HubSpot original source is sometimes incorrectly attributed to SSO provider
Our web application uses SSO (with choices including Google sign-in and Github sign-in) for new user sign-up, and uses the HubSpot Forms API to create a new contact in HubSpot when a user signs up for our app. Sometimes (but not always), the original source on the HubSpot contact is incorrectly attributed to the SSO provider, eg, a referral from accounts.google.com.
More details on the standard flow we expect:
A user visits www.oursite.com, which is running the HubSpot tracking code
They click a link to sign up, which happens on the subdomain app.oursite.com. This page also runs the HubSpot tracking code, and per the docs, we do not need to enable cross-domain tracking to track users across multiple subdomains. I have confirmed that the hubspotutk cookie value is the same on both the www and app subdomains.
This page on app.oursite.com immediately redirects the user to an Auth0-controlled flow in which they can select Google, Github, or several other methods for authenticating.
After authenticating, the SSO provider (eg, accounts.google.com) will redirect back to app.oursite.com where the user can finish the sign-up flow. At the very end of the flow when an account is created in our database, we also submit a hidden form via the HubSpot API in order to create a contact.
Looking at the contacts actually created through this flow, many of them have their original source set correctly, to values such as "Direct traffic," "Organic Social," and "Organic search."
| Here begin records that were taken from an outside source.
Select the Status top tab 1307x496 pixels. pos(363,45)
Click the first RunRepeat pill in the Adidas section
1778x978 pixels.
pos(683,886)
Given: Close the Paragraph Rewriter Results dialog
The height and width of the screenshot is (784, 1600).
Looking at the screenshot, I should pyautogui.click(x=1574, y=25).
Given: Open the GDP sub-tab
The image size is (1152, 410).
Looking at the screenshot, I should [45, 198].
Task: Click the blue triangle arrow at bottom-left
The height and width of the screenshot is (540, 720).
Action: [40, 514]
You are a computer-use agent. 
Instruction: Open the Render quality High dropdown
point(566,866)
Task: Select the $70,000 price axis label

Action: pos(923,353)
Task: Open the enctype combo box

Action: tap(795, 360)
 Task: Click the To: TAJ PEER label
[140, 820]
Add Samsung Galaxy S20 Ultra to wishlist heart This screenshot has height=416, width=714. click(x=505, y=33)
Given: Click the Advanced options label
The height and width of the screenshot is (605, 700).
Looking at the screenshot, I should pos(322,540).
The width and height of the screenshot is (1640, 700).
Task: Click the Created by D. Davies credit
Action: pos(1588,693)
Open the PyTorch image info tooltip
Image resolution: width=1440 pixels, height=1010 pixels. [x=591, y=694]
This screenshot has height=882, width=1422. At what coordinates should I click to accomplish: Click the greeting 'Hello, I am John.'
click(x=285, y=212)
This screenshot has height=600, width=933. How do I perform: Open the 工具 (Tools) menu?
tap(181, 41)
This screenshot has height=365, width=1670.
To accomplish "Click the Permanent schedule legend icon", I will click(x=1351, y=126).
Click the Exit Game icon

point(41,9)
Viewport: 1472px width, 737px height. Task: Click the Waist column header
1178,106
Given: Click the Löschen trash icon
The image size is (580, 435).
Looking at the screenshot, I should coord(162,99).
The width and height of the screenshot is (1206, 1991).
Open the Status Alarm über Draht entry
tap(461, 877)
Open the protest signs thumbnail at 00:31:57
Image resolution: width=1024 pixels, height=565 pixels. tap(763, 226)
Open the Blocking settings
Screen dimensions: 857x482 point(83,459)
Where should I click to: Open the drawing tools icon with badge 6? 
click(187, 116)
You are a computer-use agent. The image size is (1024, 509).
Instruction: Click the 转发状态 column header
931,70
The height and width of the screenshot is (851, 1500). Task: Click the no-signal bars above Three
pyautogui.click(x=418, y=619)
Let's pick as one example a contact whose original source is "Organic Social" and the drill-down 1 is "Reddit." Based on the docs, this value either came from utm_medium or from the referrer. We log UTM parameters, and our logging shows that no UTM parameters were set for this user. Therefore, I must assume that HubSpot correctly identified that the referrer was reddit.com. This agrees with our own logging, which shows that the path this user took was reddit.com -> www -> app -> sign up -> back to app. This seems correct to me.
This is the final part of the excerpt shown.